The “super-cool Mach 6 wonder is still in the testing phases but should be rolled out for initial flight demonstrations by no later than 2023,” Jeff Spry reported. “But with a tight lid on its stealthy creation, it actually might have already taken to the air without the general public being aware…The so-called “Son of Blackbird’s” developmental program has been cloaked in secrecy since whispers of its genesis swirled around the aviation industry 10 years ago.”
Maybe, sneakily, Lockheed gave us all a glimpse of the actual SR-72 in Top Gun. Here’s what we know about the aircraft so far.
The SR-72 is a hypersonic UAV concept designed for intelligence, surveillance, and reconnaissance (ISR). Lockheed proposed the new jet in 2013, to address the coverage gap that the SR-71 retirement left lingering between surveillance satellites, aircraft, and UAVs. While the SR-71, with its missile evading speed, had gone out of fashion by the turn of the century – in favor of stealth fighters and satellites – the emergence of increasingly sophisticated air defense systems and anti-satellite technology has weapons designers reverting back to old, yet improved, doctrines. Although simple in concept, maybe a jet that is simply too fast to defend against, has value in the modern geopolitical realm.

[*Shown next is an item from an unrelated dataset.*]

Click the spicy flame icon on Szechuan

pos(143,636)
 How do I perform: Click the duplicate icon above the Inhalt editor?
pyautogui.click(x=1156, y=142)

To power the SR-72 at speeds in excess of Mach 6, Lockheed has been partnering with Aerojet Rocketdyne; the team is developing an SR-72 engine from the scramjet-powered-HV-3x. The Sr-72 will likely feature an air-breathing hypersonic propulsion system. The hope is that one engine can power the SR-72 in all phases of flight, from subsonic, supersonic to hypersonic speeds.
Creating an aircraft that can handle Mach 6 speeds is technically challenging. At speeds above Mach 5, aerodynamic heating creates temperatures so hot that conventional metal airframes melt. So engineers will have been tasked with finding a high performance material for the SR-72 that can withstand the temperatures that the plane’s max speed will create. The end result will likely include carbon, ceramics, and mixtures of other metals – to create a skin similar to those used on intercontinental ballistic missiles and the Space Shuttle.
Whether the SR-72 will carry a weapons payload remains unclear. US war planners have expressed interest in procuring a hypersonic strike platform – but currently, no payload exists that could be deployed at Mach 6 speeds. New weapons and new sensors will probably need to be created to allow the SR-72 to deploy weapons.
Lockheed hopes to have the SR-72 in the air before 2025 and in service by the 2030s. In the meantime, aviation enthusiasts will have to continue speculating, combing the internet for updates, or watching Top Gun:Maverick, which may or may not feature a cameo from Lockheed’s mysterious hypersonic jet.